Task to carry out = Return exactly the span of lines in the following data that opens with the line containing "Task: Click OK in New Virtual Disk dialog" and closes with the line containing "You are a computer-use agent. Image resolution: width=1920". Include nothing else.

Data to process =
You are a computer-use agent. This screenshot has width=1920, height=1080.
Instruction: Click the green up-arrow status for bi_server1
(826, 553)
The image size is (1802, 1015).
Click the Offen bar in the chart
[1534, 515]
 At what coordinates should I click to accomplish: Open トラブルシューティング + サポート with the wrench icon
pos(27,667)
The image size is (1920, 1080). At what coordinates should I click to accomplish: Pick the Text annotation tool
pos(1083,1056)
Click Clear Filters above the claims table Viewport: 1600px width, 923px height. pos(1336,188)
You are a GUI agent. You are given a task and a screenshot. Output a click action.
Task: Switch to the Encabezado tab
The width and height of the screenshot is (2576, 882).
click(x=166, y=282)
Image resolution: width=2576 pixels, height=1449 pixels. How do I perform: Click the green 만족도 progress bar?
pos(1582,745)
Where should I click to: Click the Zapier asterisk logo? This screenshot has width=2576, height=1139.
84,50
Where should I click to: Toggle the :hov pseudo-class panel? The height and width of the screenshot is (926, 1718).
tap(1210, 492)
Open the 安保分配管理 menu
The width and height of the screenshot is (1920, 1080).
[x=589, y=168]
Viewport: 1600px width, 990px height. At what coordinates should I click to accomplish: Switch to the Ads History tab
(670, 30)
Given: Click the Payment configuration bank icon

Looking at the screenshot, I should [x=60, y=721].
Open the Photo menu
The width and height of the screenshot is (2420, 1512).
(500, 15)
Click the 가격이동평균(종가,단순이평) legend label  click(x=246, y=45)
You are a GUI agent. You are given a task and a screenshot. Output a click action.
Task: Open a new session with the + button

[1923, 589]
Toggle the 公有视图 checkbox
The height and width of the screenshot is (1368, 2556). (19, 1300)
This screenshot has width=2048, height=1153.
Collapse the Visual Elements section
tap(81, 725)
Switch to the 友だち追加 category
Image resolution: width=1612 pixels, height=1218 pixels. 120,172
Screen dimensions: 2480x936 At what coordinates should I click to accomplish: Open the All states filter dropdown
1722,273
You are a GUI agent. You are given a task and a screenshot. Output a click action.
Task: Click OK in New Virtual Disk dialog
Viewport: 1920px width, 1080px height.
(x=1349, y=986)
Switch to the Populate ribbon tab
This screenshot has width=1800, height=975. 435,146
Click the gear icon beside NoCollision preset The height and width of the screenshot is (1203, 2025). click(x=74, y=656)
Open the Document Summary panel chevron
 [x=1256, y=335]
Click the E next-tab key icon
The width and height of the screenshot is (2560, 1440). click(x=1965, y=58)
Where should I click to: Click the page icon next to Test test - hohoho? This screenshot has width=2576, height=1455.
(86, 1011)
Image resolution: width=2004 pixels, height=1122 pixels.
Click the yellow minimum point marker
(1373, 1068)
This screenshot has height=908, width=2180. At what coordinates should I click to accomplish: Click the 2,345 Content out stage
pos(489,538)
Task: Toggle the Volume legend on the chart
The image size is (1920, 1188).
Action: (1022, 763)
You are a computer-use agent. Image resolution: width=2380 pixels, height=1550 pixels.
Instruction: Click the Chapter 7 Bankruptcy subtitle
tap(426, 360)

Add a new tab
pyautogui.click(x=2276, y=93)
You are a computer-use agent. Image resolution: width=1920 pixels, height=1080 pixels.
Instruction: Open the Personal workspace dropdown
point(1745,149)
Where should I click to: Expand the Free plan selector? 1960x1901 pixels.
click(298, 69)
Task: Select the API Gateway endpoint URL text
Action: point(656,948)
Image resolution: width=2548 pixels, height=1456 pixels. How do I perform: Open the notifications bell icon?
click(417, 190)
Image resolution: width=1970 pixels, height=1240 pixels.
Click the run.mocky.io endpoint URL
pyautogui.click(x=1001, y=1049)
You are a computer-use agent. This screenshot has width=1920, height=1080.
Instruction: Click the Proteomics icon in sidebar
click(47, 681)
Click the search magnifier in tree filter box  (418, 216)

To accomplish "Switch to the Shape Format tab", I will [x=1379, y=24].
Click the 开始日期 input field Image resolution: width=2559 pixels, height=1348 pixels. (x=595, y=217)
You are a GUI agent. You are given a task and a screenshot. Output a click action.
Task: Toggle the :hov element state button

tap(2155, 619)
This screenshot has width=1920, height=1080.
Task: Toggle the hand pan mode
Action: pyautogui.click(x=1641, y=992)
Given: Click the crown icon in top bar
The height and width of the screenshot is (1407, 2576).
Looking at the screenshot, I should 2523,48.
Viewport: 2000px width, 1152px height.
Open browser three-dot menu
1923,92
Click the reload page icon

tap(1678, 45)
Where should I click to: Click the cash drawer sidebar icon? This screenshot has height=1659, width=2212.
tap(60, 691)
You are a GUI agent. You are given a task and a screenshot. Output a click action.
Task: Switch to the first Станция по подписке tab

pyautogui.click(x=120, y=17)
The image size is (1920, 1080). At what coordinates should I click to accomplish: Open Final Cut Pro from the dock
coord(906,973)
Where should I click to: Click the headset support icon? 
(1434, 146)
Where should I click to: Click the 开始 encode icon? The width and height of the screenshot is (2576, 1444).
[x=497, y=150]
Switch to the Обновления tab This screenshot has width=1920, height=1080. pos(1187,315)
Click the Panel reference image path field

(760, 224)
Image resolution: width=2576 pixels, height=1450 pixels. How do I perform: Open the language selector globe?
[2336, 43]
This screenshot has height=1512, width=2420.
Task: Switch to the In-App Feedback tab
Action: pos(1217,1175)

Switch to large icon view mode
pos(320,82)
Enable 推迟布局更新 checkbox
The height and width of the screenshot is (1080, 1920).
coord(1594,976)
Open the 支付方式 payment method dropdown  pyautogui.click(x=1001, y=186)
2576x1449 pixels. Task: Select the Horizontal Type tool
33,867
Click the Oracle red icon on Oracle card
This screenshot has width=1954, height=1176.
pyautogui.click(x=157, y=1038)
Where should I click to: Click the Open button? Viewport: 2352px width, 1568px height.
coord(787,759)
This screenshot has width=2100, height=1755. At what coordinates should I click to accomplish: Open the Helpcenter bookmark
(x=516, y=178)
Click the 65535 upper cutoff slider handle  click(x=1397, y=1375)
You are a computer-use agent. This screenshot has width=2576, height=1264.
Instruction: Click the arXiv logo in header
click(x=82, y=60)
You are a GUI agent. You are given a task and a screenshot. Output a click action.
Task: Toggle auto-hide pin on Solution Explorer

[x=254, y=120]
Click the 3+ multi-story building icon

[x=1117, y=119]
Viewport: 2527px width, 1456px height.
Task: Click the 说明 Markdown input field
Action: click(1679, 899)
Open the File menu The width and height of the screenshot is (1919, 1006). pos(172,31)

Answer to this exercise =
Task: Click OK in New Virtual Disk dialog
Viewport: 1920px width, 1080px height.
(x=1349, y=986)
Switch to the Populate ribbon tab
This screenshot has width=1800, height=975. 435,146
Click the gear icon beside NoCollision preset The height and width of the screenshot is (1203, 2025). click(x=74, y=656)
Open the Document Summary panel chevron
 [x=1256, y=335]
Click the E next-tab key icon
The width and height of the screenshot is (2560, 1440). click(x=1965, y=58)
Where should I click to: Click the page icon next to Test test - hohoho? This screenshot has width=2576, height=1455.
(86, 1011)
Image resolution: width=2004 pixels, height=1122 pixels.
Click the yellow minimum point marker
(1373, 1068)
This screenshot has height=908, width=2180. At what coordinates should I click to accomplish: Click the 2,345 Content out stage
pos(489,538)
Task: Toggle the Volume legend on the chart
The image size is (1920, 1188).
Action: (1022, 763)
You are a computer-use agent. Image resolution: width=2380 pixels, height=1550 pixels.
Instruction: Click the Chapter 7 Bankruptcy subtitle
tap(426, 360)

Add a new tab
pyautogui.click(x=2276, y=93)
You are a computer-use agent. Image resolution: width=1920 pixels, height=1080 pixels.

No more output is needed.